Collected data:
= Beginning of Section =

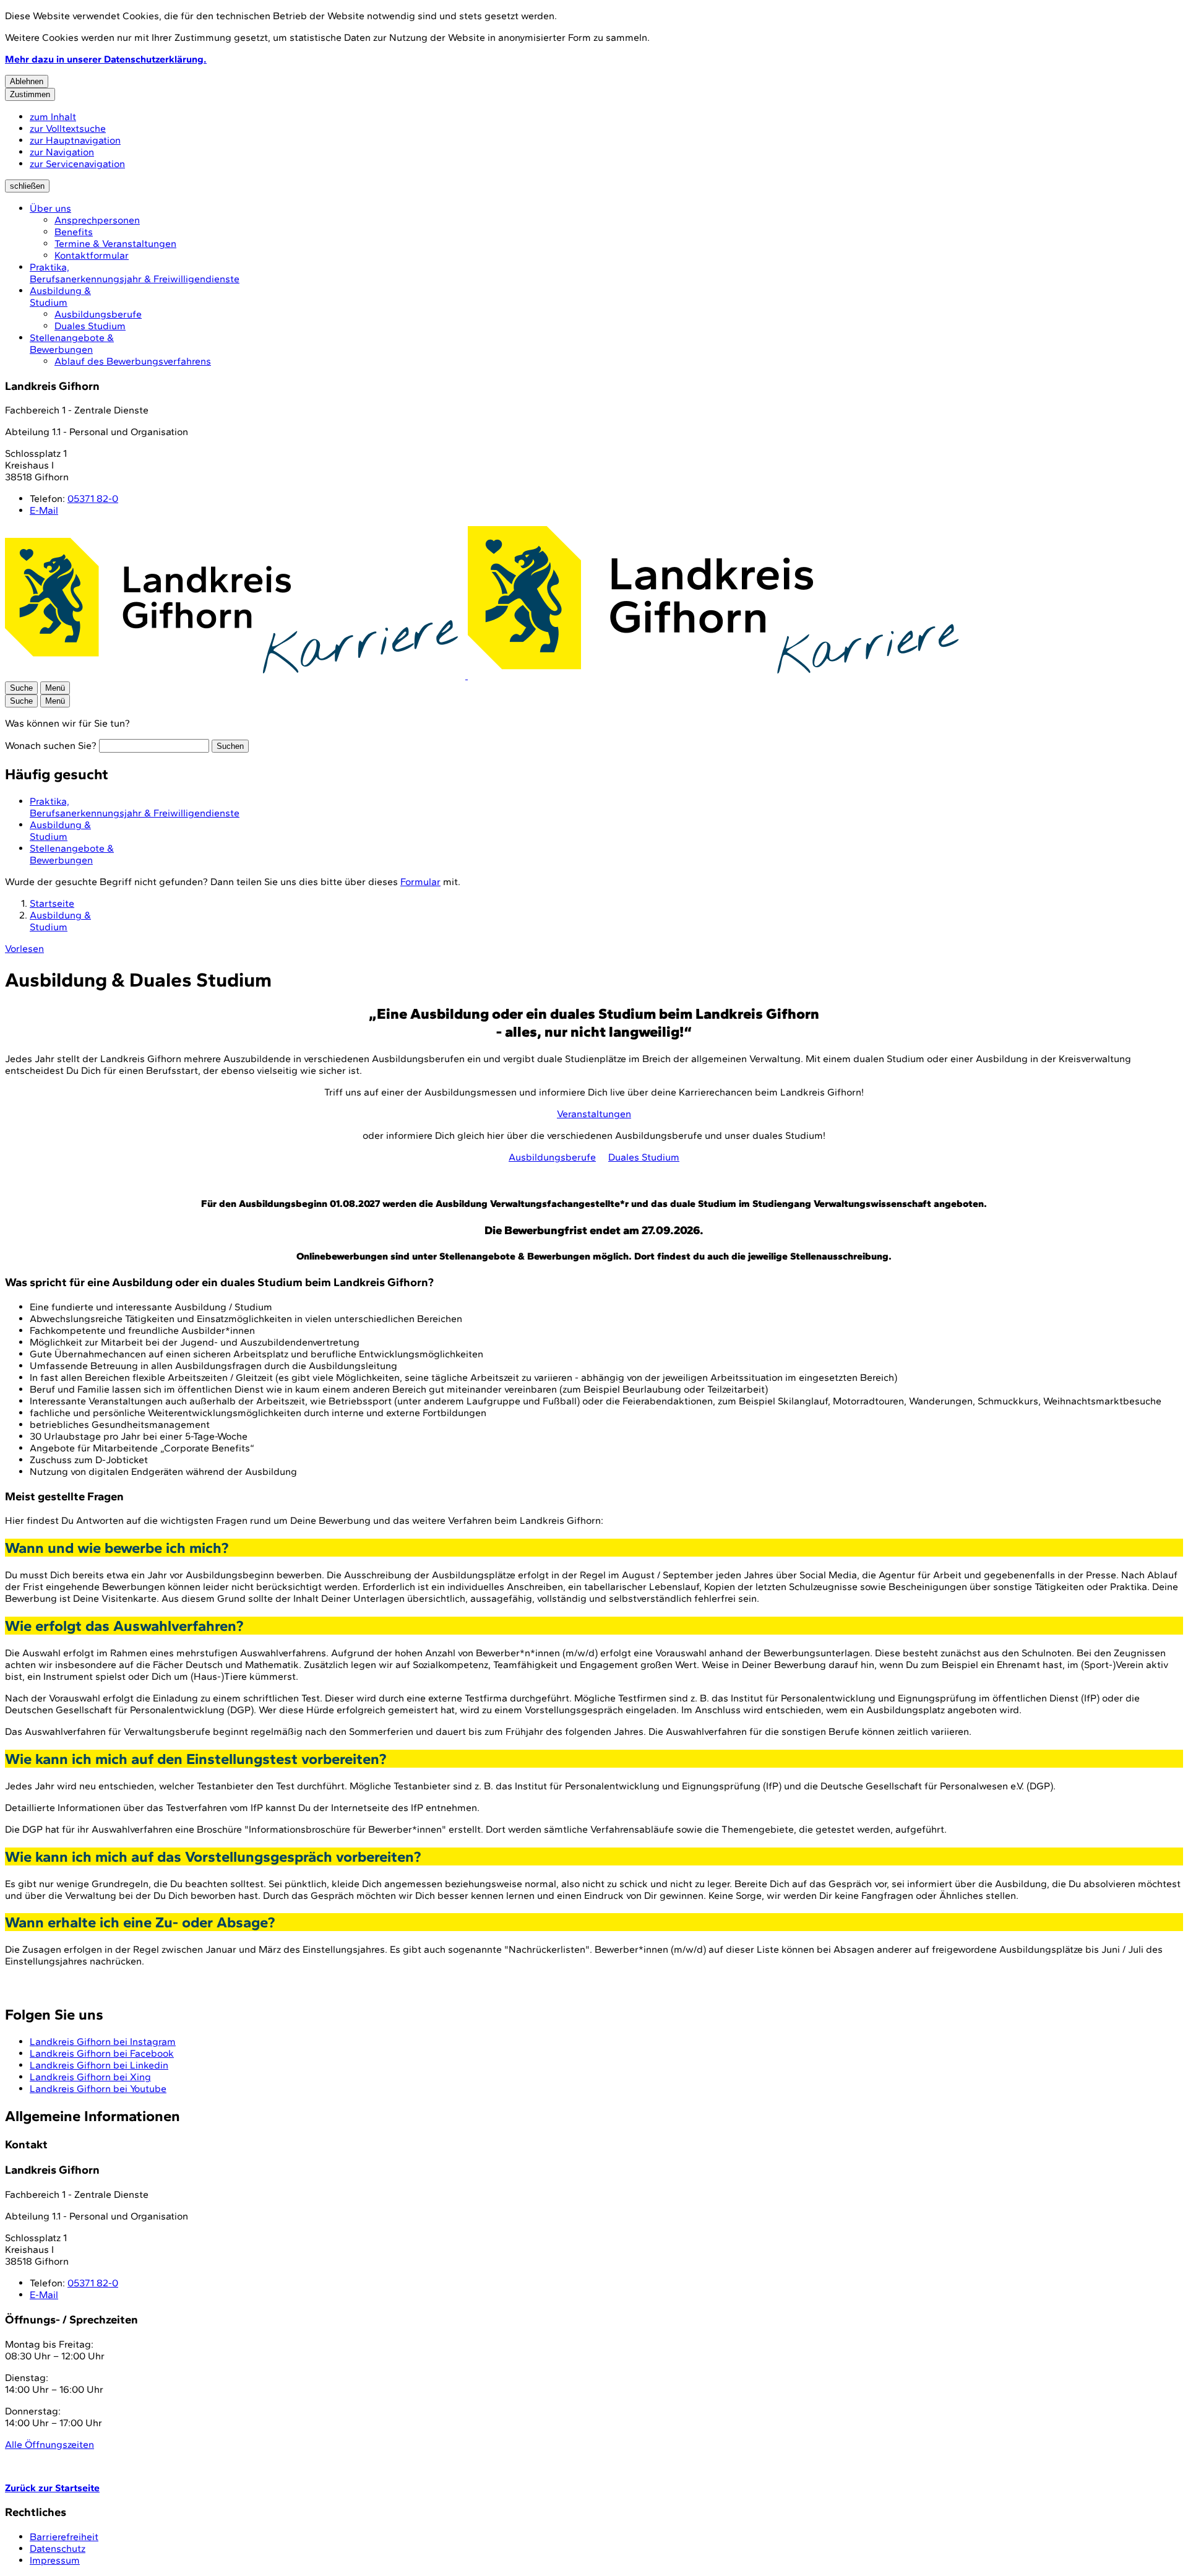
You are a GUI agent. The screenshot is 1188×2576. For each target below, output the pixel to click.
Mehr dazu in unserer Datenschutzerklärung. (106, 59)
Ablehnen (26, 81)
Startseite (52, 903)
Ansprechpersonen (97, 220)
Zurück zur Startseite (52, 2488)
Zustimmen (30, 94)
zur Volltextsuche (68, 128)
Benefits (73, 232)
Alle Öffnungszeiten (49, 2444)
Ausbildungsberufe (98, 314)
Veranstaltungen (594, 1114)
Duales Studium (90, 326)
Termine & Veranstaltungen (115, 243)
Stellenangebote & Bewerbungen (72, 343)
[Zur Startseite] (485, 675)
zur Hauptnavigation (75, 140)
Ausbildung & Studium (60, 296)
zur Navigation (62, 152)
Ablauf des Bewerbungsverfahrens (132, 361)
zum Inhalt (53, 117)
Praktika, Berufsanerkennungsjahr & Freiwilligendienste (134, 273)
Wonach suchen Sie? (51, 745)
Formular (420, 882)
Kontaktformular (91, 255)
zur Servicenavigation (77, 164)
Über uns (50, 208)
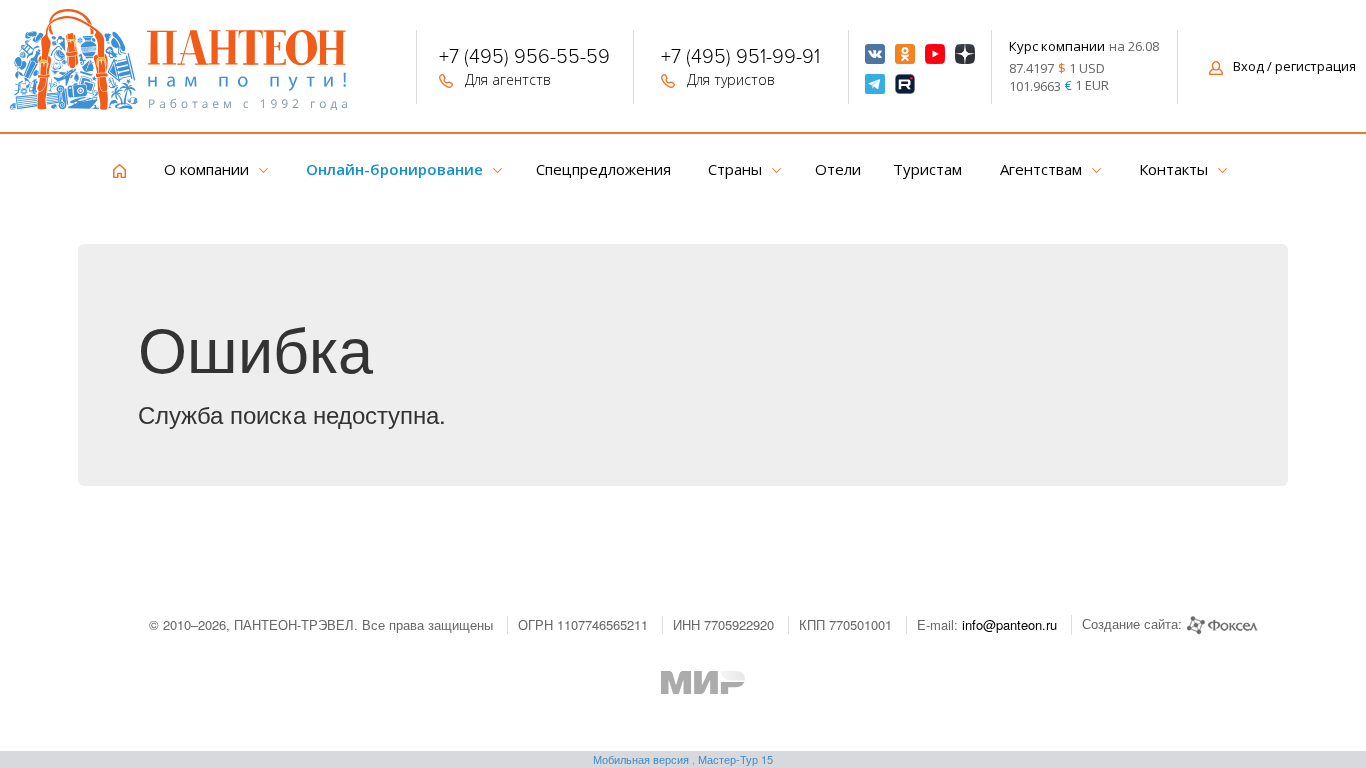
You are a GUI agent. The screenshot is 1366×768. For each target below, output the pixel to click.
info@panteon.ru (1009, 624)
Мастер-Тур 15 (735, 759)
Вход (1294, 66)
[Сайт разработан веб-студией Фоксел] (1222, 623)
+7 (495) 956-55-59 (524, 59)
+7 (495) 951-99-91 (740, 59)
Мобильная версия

= End of Section =

§ **Task description**
Reproduce the data above in full, exactly, with the images removed.

§ **Solution below**
You are a GUI agent. The screenshot is 1188×2576. For each target below, output the pixel to click.
Mehr dazu in unserer Datenschutzerklärung. (106, 59)
Ablehnen (26, 81)
Startseite (52, 903)
Ansprechpersonen (97, 220)
Zurück zur Startseite (52, 2488)
Zustimmen (30, 94)
zur Volltextsuche (68, 128)
Benefits (73, 232)
Alle Öffnungszeiten (49, 2444)
Ausbildungsberufe (98, 314)
Veranstaltungen (594, 1114)
Duales Studium (90, 326)
Termine & Veranstaltungen (115, 243)
Stellenangebote & Bewerbungen (72, 343)
[Zur Startseite] (485, 675)
zur Hauptnavigation (75, 140)
Ausbildung & Studium (60, 296)
zur Navigation (62, 152)
Ablauf des Bewerbungsverfahrens (132, 361)
zum Inhalt (53, 117)
Praktika, Berufsanerkennungsjahr & Freiwilligendienste (134, 273)
Wonach suchen Sie? (51, 745)
Formular (420, 882)
Kontaktformular (91, 255)
zur Servicenavigation (77, 164)
Über uns (50, 208)
You are a GUI agent. The screenshot is 1366×768. For each target below, output the pixel to click.
info@panteon.ru (1009, 624)
Мастер-Тур 15 (735, 759)
Вход (1294, 66)
[Сайт разработан веб-студией Фоксел] (1222, 623)
+7 (495) 956-55-59 (524, 59)
+7 (495) 951-99-91 (740, 59)
Мобильная версия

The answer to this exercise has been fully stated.